**Work to be completed**
For each line in the material below that holds "icon", copy that line.

**Excerpted data**
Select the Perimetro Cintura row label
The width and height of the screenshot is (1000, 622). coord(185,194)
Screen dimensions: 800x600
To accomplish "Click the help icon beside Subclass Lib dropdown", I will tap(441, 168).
---
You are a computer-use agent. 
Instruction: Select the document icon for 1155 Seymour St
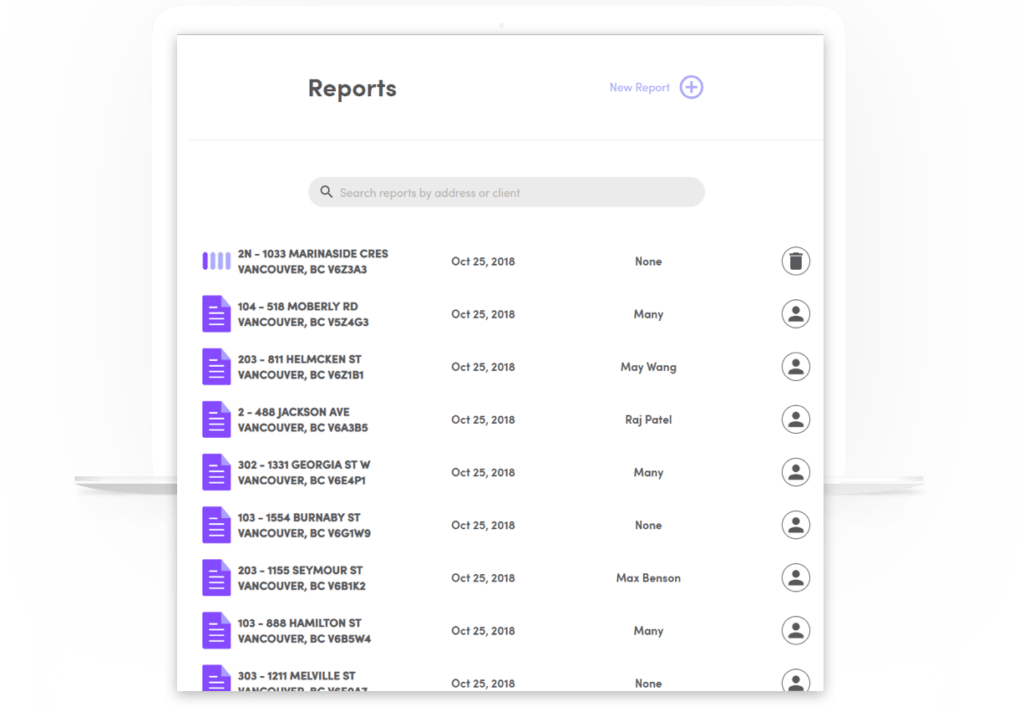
==
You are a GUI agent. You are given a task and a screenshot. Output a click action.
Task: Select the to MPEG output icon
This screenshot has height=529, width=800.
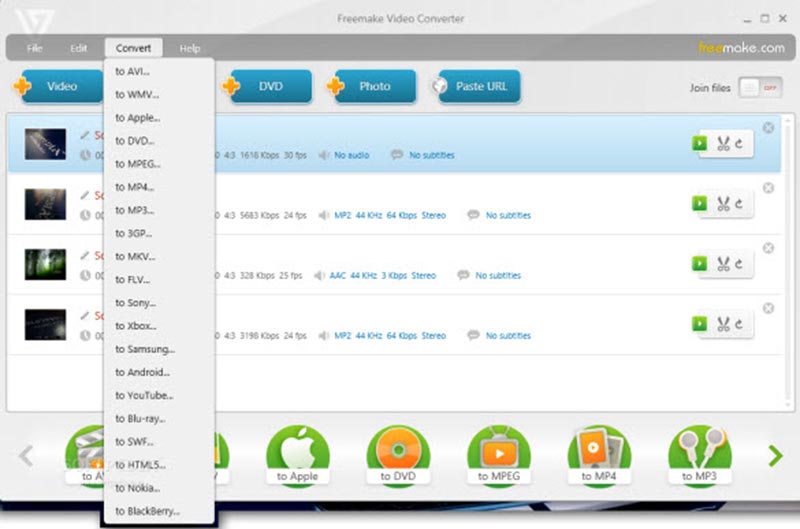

**Response area**
To accomplish "Click the help icon beside Subclass Lib dropdown", I will tap(441, 168).
Instruction: Select the document icon for 1155 Seymour St
Task: Select the to MPEG output icon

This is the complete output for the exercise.